### [STATED PROBLEM]
Edit the rows from the first one through the line that contains "I want to click on clone", replacing "Find the location of" with "Locate" and keeping everything else the same.

>> Start INPUT FOR THIS TASK

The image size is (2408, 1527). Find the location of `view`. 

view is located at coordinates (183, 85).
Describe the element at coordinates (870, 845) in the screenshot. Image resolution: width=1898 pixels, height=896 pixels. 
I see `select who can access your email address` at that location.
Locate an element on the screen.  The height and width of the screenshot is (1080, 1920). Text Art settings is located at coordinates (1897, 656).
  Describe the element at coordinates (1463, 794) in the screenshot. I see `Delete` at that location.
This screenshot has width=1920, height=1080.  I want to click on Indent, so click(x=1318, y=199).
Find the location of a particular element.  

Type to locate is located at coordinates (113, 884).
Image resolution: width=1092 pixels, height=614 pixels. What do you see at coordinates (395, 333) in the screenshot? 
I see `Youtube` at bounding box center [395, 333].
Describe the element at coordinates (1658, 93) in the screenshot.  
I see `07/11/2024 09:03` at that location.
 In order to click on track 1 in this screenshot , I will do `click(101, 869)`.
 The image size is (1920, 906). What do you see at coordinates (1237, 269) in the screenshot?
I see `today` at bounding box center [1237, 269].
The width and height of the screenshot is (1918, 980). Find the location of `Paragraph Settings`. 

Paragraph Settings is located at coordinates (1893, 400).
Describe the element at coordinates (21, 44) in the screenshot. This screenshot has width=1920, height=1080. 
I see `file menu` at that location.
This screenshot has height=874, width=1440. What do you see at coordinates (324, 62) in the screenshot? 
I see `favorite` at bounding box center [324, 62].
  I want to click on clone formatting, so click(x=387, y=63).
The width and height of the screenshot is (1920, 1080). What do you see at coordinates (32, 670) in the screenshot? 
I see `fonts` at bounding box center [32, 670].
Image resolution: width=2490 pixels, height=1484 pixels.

>> End INPUT FOR THIS TASK

### [EXERCISE OUTPUT]
The image size is (2408, 1527). Locate `view`. 

view is located at coordinates (183, 85).
Describe the element at coordinates (870, 845) in the screenshot. Image resolution: width=1898 pixels, height=896 pixels. 
I see `select who can access your email address` at that location.
Locate an element on the screen.  The height and width of the screenshot is (1080, 1920). Text Art settings is located at coordinates (1897, 656).
  Describe the element at coordinates (1463, 794) in the screenshot. I see `Delete` at that location.
This screenshot has width=1920, height=1080.  I want to click on Indent, so click(x=1318, y=199).
Locate a particular element.  

Type to locate is located at coordinates (113, 884).
Image resolution: width=1092 pixels, height=614 pixels. What do you see at coordinates (395, 333) in the screenshot? 
I see `Youtube` at bounding box center [395, 333].
Describe the element at coordinates (1658, 93) in the screenshot.  
I see `07/11/2024 09:03` at that location.
 In order to click on track 1 in this screenshot , I will do `click(101, 869)`.
 The image size is (1920, 906). What do you see at coordinates (1237, 269) in the screenshot?
I see `today` at bounding box center [1237, 269].
The width and height of the screenshot is (1918, 980). Locate `Paragraph Settings`. 

Paragraph Settings is located at coordinates (1893, 400).
Describe the element at coordinates (21, 44) in the screenshot. This screenshot has width=1920, height=1080. 
I see `file menu` at that location.
This screenshot has height=874, width=1440. What do you see at coordinates (324, 62) in the screenshot? 
I see `favorite` at bounding box center [324, 62].
  I want to click on clone formatting, so click(x=387, y=63).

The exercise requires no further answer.